Explanation of Responses:

* If the form is filed by more than one reporting person, see Instruction 5(b)(v).
** Intentional misstatements or omissions of facts constitute Federal Criminal Violations. See 18 U.S.C. 1001 and 15 U.S.C. 78ff(a).
(1) Twenty-five percent of this restricted stock unit ("RSU") award shall vest on April 1, 2022 and the remaining RSUs shall vest thereafter in 36 equal monthly installments, subject to the Reporting Person's continuous employment with the Issuer on each such date.
(2) Each RSU represents a contingent right to receive one share of the Issuer's common stock upon settlement for no consideration.

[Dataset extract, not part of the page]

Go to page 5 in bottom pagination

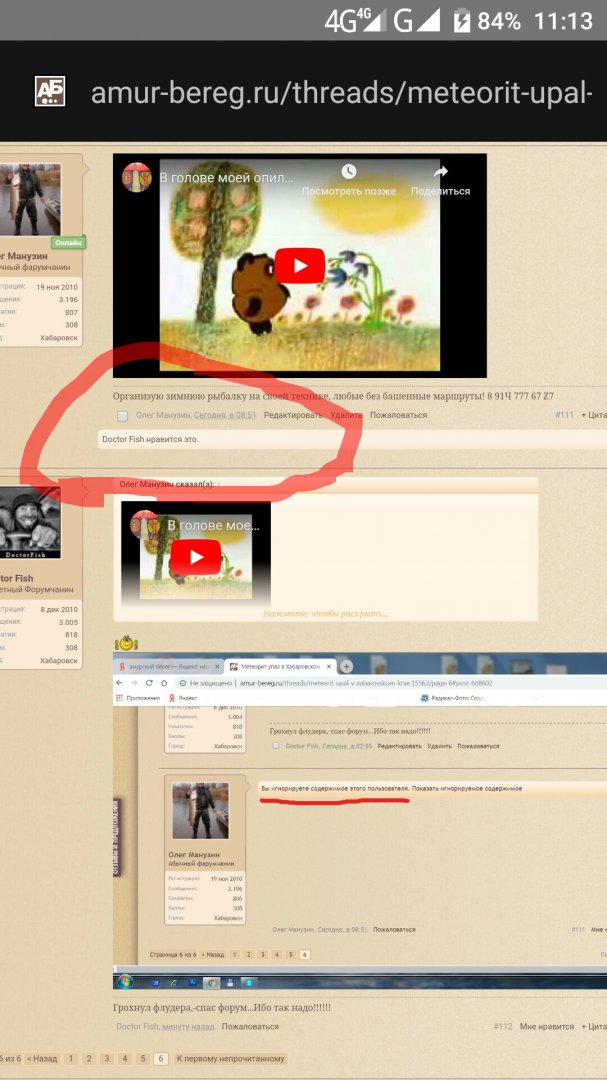click(141, 1058)
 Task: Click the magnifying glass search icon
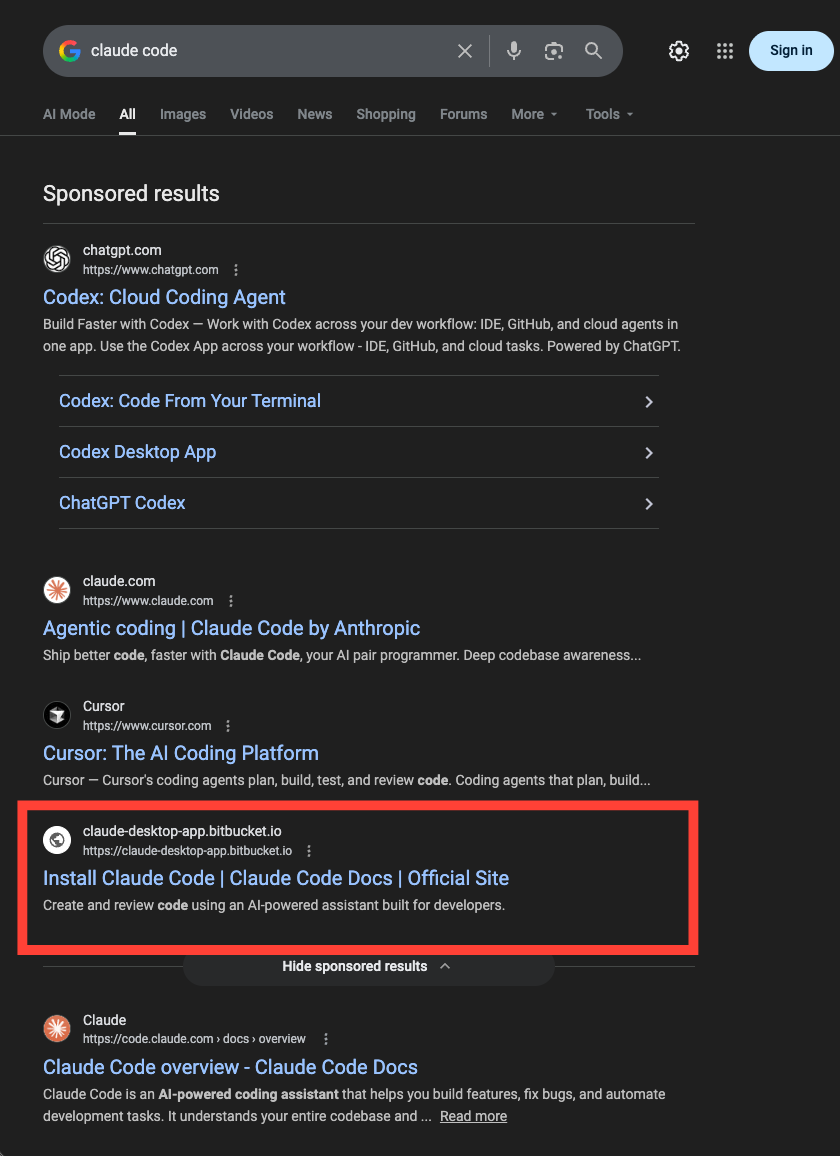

(3) On July 14, 2021 (the "Closing Date") one, the Issuer's predecessor, consummated the business combination (the "Business Combination") pursuant to the terms of the merger agreement dated as of February 23, 2021 by and among one, Caspian Merger Sub Inc., a Delaware corporation and MarkForged, Inc., a Delaware corporation. On the Closing Date, the Reporting Person received the right to acquire 68,871 shares of the Issuer's Common Stock in connection with the Business Combination, (i) 37,566 of which will be released from escrow if the value weighted average price ("VWAP") for at least 20 of any 30 consecutive trading days following the Closing Date is at least $12.50; and (ii) 31,305 of which will be released from such escrow if the VWAP for at least 20 of any 30 consecutive trading days following the Closing Date is at least $15.00. Any shares not eligible to be released within five years of the Closing Date will be forfeited and canceled.